Exercise → Please copy exactly the line that contains "This screenshot has" and every line after it through the end of the records, leaving the pictures out.

[Stored data entries]
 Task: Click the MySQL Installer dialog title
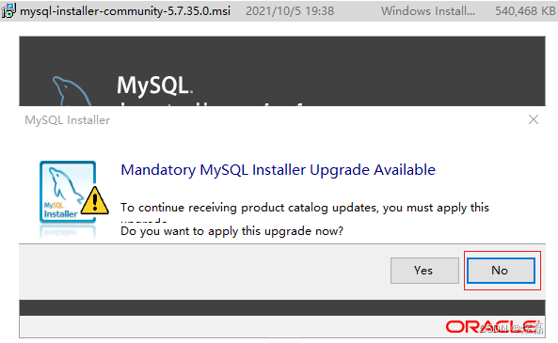click(x=67, y=120)
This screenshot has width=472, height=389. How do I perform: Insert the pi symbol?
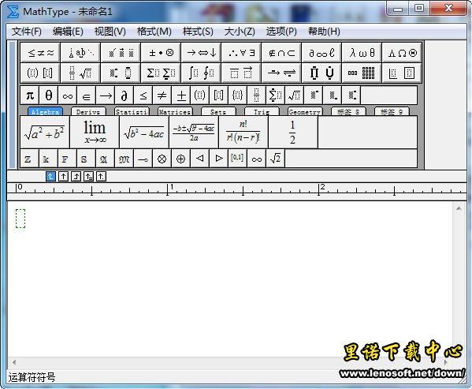tap(30, 95)
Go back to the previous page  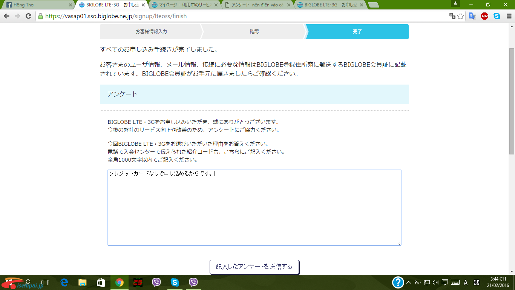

Your solution →
This screenshot has width=472, height=389. How do I perform: Insert the pi symbol?
tap(30, 95)
Go back to the previous page  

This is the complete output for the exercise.